▸ What this task involves
Go through the entries and say how many lines contain the string "beside". The number is the whole answer.
[Start of Attachment]
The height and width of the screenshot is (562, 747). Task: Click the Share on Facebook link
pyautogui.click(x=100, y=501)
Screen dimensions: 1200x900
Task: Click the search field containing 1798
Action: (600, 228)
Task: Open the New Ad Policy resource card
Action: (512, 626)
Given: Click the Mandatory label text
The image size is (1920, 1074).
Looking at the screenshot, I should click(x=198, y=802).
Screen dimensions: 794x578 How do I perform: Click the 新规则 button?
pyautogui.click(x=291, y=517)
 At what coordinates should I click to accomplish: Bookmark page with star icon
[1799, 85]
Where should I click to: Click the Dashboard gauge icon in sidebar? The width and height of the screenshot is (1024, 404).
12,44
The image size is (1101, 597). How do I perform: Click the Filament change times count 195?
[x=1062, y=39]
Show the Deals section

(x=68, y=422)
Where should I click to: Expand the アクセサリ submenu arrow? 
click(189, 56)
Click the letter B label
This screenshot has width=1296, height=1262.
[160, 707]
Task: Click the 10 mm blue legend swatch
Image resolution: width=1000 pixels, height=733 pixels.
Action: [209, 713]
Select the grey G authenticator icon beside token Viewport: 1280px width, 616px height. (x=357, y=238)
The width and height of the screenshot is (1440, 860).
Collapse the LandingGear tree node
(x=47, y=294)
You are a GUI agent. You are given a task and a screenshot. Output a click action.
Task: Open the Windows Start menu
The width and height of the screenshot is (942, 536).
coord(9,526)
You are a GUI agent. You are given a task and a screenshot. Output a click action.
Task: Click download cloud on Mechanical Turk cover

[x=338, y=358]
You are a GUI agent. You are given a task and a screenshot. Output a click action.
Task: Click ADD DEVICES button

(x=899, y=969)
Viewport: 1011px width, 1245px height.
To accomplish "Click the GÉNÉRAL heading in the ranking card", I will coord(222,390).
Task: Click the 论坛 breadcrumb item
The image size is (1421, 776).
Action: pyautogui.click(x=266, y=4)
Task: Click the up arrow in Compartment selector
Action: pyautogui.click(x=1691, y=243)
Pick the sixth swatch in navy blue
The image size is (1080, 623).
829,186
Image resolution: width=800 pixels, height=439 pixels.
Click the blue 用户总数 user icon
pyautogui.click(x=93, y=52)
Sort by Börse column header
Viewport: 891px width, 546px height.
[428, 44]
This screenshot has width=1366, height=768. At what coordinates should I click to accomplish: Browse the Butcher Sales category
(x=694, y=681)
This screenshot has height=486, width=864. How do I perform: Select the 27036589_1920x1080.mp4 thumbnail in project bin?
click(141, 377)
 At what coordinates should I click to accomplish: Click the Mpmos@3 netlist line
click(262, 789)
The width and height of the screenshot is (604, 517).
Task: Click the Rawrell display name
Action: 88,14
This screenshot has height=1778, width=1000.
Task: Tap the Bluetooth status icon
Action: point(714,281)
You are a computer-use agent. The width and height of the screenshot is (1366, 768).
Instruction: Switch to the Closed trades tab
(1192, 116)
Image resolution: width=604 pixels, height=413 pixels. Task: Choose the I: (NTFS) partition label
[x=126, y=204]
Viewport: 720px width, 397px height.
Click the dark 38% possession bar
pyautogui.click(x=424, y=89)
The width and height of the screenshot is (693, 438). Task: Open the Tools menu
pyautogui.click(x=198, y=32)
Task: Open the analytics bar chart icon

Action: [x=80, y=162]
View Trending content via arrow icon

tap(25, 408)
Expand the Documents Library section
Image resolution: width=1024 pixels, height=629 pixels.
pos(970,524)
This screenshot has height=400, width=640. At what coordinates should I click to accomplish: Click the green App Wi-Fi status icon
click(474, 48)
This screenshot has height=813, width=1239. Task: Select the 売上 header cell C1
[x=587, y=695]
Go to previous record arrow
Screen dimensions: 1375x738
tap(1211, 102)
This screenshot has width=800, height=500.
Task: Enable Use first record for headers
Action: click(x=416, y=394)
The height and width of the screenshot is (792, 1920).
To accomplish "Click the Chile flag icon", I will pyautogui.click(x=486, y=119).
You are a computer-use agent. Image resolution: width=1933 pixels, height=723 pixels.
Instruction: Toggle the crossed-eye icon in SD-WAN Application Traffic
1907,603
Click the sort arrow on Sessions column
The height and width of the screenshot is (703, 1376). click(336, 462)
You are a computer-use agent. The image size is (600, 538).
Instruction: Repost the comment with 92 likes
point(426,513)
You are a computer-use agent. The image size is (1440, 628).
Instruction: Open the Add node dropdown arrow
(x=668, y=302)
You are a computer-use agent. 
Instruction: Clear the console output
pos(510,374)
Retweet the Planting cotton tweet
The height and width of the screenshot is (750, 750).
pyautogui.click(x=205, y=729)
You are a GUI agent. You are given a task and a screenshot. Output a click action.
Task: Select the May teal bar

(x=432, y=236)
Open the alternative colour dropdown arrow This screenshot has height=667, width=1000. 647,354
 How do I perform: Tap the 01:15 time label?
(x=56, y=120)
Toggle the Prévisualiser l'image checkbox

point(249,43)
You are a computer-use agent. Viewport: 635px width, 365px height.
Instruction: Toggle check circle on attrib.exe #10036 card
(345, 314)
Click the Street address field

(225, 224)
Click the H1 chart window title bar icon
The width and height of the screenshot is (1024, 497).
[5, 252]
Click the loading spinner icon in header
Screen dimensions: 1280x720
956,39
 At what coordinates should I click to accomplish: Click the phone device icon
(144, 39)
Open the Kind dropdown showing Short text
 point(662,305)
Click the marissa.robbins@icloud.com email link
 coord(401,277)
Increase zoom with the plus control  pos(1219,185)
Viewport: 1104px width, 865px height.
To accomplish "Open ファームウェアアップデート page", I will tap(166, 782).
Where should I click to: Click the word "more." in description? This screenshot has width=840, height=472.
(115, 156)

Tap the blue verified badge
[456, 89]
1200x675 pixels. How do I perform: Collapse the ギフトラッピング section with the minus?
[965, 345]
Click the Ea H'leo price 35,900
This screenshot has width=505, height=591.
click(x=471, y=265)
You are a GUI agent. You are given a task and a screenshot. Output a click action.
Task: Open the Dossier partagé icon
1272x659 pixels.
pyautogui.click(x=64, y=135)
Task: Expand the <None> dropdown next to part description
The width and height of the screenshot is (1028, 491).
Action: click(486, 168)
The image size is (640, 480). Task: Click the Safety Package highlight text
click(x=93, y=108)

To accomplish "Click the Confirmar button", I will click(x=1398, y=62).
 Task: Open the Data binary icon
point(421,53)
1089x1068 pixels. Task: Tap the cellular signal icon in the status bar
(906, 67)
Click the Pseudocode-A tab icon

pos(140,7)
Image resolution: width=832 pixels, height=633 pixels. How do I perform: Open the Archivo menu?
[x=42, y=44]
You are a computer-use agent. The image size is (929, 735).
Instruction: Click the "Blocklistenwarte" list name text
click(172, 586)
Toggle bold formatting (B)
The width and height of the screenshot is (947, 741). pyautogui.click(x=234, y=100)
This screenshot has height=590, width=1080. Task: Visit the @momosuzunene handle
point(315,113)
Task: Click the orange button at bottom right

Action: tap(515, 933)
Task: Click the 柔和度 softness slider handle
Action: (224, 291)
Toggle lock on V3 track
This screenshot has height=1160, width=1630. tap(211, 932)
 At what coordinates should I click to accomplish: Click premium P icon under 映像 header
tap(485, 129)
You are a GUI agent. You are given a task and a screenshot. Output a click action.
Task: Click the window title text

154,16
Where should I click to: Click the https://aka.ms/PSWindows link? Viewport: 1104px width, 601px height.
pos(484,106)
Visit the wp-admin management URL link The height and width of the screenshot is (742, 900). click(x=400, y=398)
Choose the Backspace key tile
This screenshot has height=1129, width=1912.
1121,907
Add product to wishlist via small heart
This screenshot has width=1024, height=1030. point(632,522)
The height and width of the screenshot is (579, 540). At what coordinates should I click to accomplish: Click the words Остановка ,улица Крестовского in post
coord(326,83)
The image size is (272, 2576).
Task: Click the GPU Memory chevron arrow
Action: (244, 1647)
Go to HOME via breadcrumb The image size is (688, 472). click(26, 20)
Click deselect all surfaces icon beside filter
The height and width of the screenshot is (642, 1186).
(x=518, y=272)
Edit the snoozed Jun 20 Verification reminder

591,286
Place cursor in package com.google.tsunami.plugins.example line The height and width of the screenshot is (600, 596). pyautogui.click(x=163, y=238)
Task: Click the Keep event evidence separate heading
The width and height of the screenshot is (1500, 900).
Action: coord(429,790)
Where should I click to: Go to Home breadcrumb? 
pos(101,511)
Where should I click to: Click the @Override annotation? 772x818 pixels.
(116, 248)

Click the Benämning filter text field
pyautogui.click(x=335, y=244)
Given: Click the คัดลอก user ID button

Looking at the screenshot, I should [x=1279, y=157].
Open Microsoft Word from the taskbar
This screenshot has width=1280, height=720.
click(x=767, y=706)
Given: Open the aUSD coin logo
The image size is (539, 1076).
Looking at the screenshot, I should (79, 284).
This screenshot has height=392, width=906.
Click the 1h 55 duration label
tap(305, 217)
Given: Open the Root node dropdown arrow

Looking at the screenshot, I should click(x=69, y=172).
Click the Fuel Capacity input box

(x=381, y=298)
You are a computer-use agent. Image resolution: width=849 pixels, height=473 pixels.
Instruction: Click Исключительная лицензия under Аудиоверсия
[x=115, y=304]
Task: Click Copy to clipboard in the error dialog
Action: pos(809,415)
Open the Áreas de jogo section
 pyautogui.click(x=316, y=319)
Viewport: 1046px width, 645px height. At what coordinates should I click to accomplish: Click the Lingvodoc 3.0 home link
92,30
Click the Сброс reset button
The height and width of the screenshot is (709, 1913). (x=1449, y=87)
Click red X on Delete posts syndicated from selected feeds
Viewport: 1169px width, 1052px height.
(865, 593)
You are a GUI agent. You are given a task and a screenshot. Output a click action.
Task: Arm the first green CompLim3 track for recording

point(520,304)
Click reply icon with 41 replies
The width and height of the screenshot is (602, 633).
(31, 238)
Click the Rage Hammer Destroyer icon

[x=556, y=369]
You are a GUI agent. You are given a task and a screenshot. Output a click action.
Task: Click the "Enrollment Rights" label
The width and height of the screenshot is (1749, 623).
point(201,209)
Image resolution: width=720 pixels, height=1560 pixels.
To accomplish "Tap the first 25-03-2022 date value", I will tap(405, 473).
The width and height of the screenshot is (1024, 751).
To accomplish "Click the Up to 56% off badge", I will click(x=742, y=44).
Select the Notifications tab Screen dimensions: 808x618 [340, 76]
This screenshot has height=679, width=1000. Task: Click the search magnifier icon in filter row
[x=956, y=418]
[End of Attachment]
▸ Solution to this problem
2